Il est vrai qu’au vu du parcours depuis la nomination du nouveau président de la Fed qui n’a eu de cesse de souffler le chaud et le froid sur les marchés, cette simple phrase avait quelque chose de prophétique. Et avec le recul, nous aurions dû davantage nous intéresser à la personnalité et à la psychologie de l’homme qui dispose d’un pouvoir colossal sur les marchés financiers.
Robert Schiller avait repris à son compte une expression d’Alan Greenspan, l’ex-président de la Banque centrale américaine, pour analyser le phénomène de prophétie autoréalisatrice responsable de la surévaluation des marchés boursiers. Cet universitaire a démontré la nature complexe des marchés en s’appuyant à la fois sur l’observation de facteurs externes (démographie, nouvelles technologies) et culturels (notamment le rôle joué par les médias) : la valorisation des actions et des marchés n’est pas le pur produit d’une analyse mathématique et parfaitement rationnelle des agents économiques.
En effet, si on a essayé d’objectiver depuis 50 ans le fonctionnement des marchés financiers grâce au recours aux théories mathématiques, ils restent avant tout le résultat du comportement de millions d’hommes et de femmes qui réagissent à un ensemble d’éléments plus ou moins conscients. Autant dire que toute modélisation précise est impossible. Il n’est alors pas étonnant de constater que parmi les grands fonds mondiaux qui gèrent des centaines de milliards d’actifs, l’objectif — afin de maximiser les performances — est de limiter au maximum la participation de l’homme dans les processus de décisions.

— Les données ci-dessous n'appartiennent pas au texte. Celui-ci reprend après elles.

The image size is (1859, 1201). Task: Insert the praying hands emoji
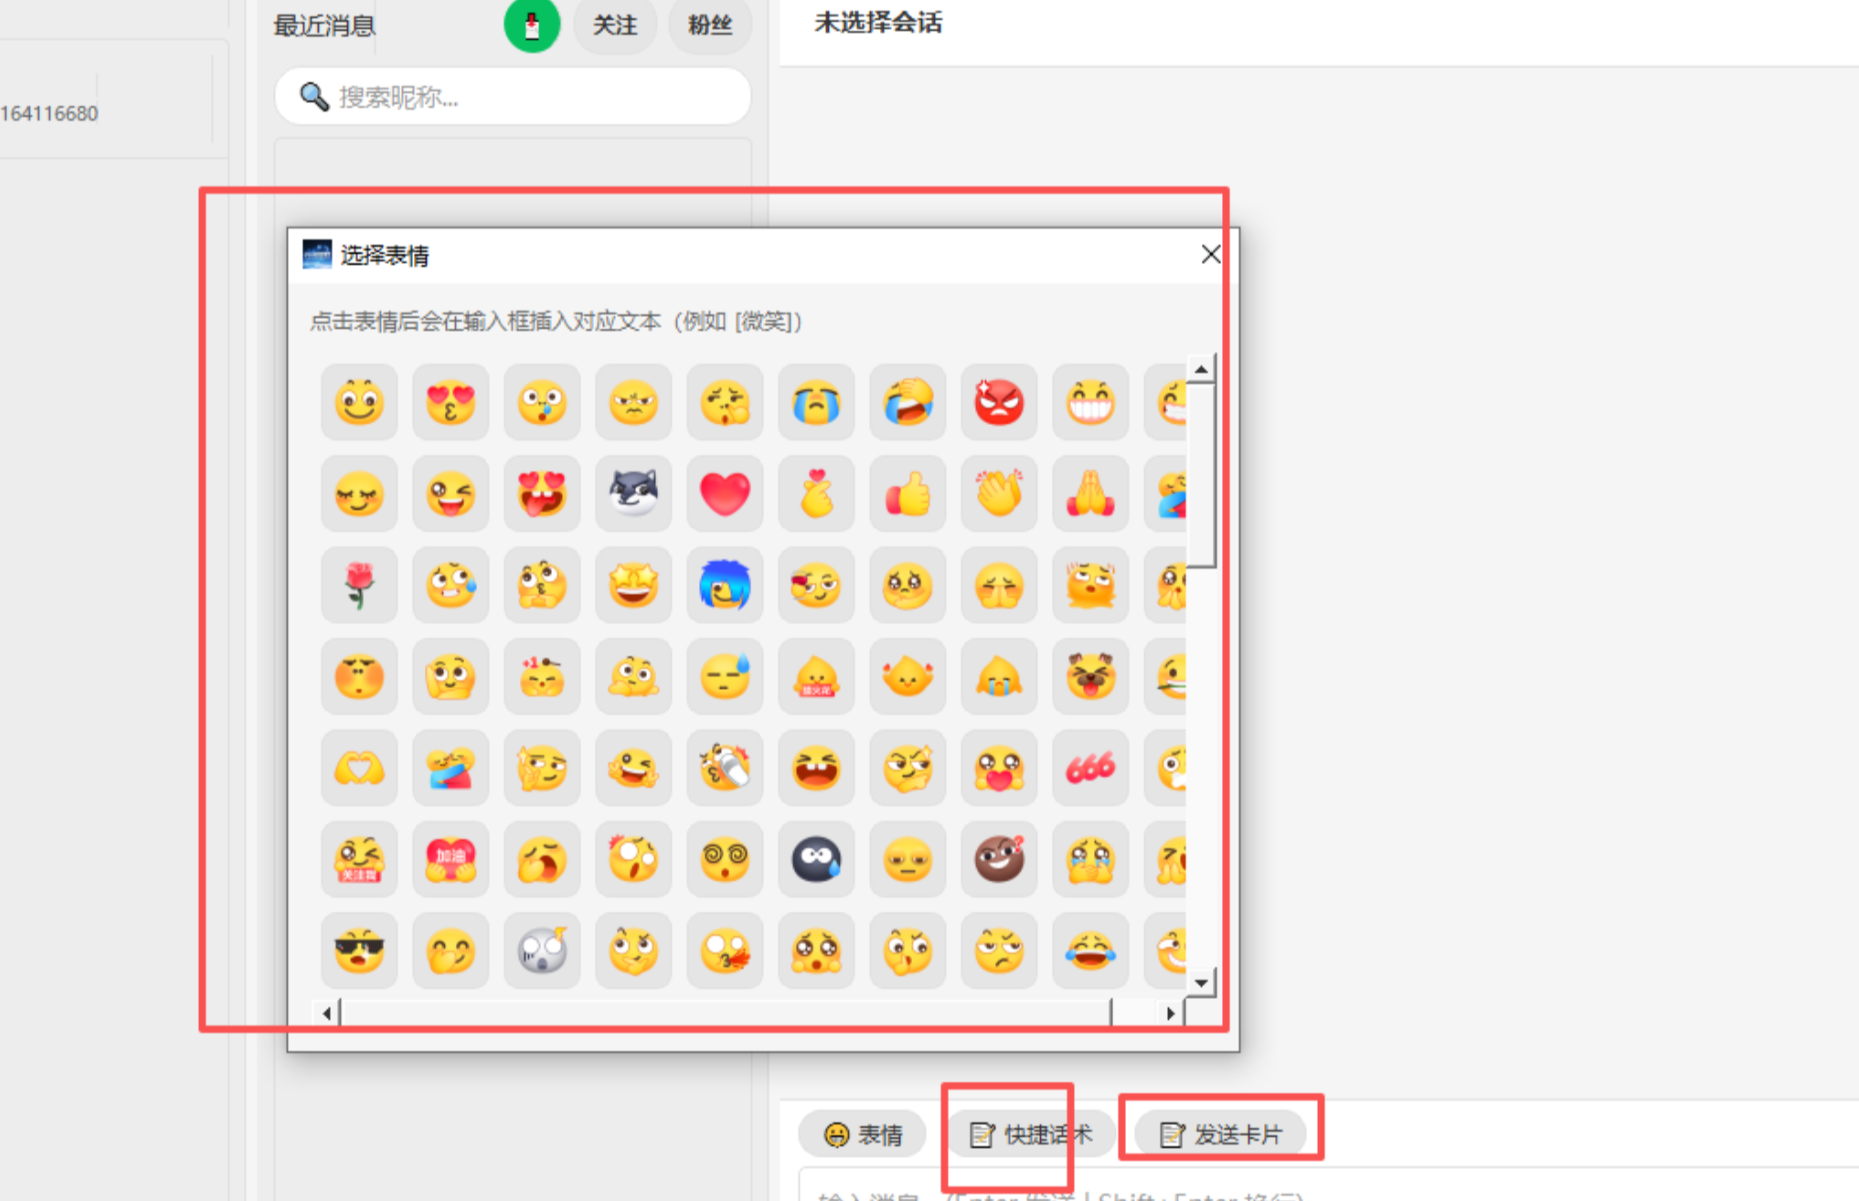click(x=1090, y=494)
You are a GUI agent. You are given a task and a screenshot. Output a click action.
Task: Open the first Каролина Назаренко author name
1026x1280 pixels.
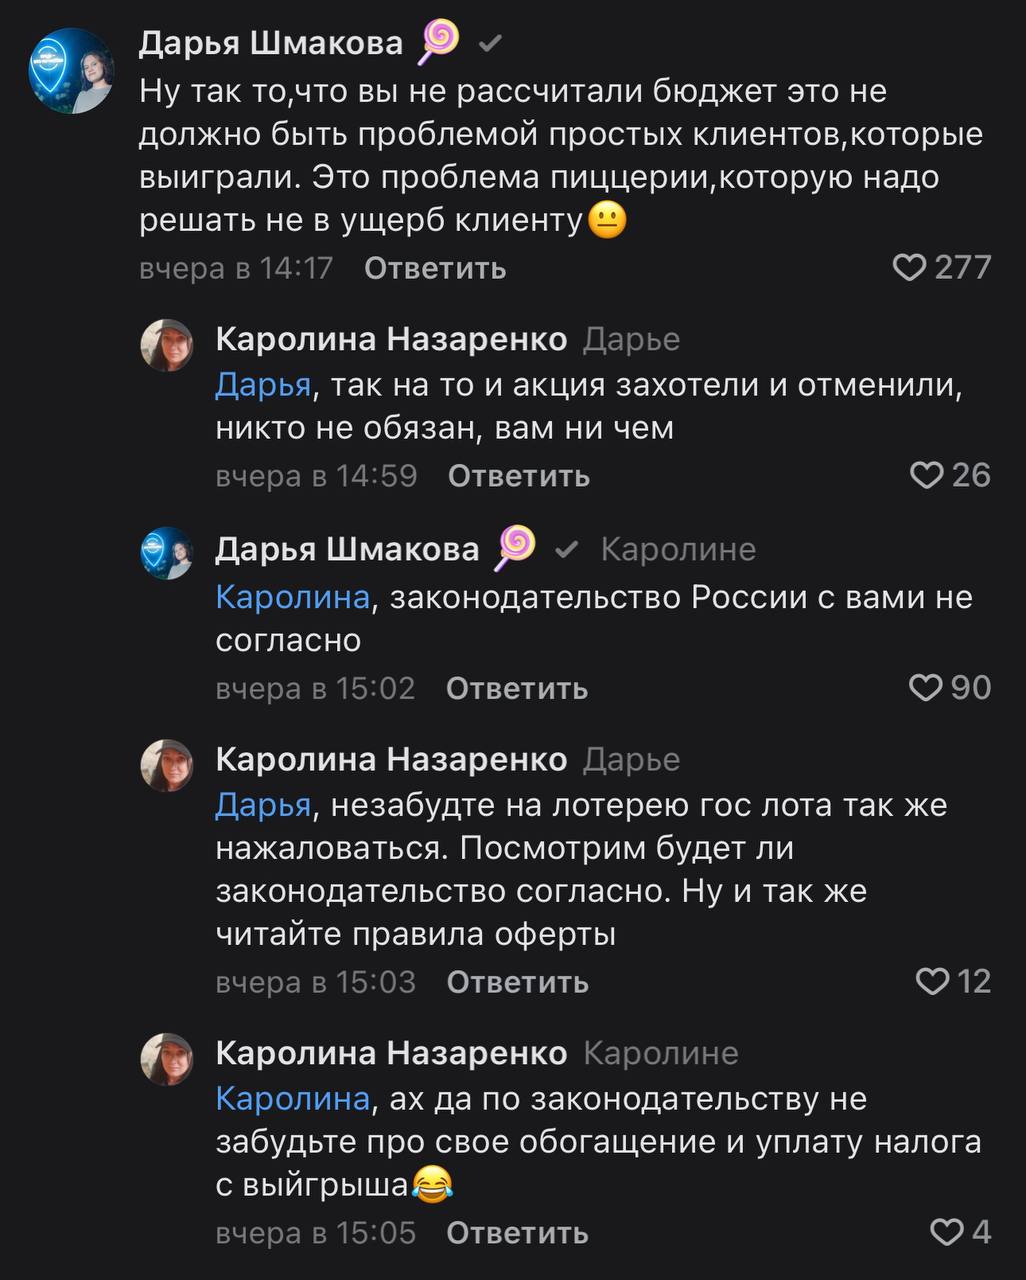click(391, 340)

Car l’homme, mû par des éléments psychologiques qui sont, par essence, des facteurs imprévisibles, est le maillon faible de la chaîne.
La dernière crise que nous venons de traverser n’en est qu’une nouvelle et parfaite illustration. Ben Bernanke a réussi à instiller le doute dans la tête des investisseurs quant à la solidité des fondamentaux de l’économie américaine (qui représente cinq fois celle de la Chine) en annonçant des choses qui sont apparues contradictoires. Il a ainsi fait de la maîtrise de l’inflation son cheval de bataille, soulignant à maintes reprises une surchauffe potentielle de la première économie mondiale tout en prédisant un ralentissement à terme. Ce qui ne l’a pas empêché de prendre une décision dont le but est clairement de freiner l’expansion de cette économie en renchérissant le coût de l’argent avec une hausse de 0,25 point des taux directeurs.
En même temps, on peut légitimement penser que cette pause dans la progression des Bourses mondiales était nécessaire ; mais ce qui a réellement surpris, c’est l’ampleur et la rapidité de la correction. Certains "vieux de la vieille" ont très vite fait le parallèle avec le krach d’octobre 1987 où les marchés, après avoir sévèrement corrigé, avaient continué sur une pente baissière jusqu’en décembre mais avaient retrouvé leurs niveaux d’avant crise en mai 1988. Comme à chaque mouvement d’ampleur, le phénomène s’est trouvé accentué par le rôle des hedges funds (ou fonds alternatifs) qui utilisent beaucoup l’effet de levier en empruntant une partie importante des sommes qu’ils jouent sur les marchés financiers, comme le permet par exemple le SRD.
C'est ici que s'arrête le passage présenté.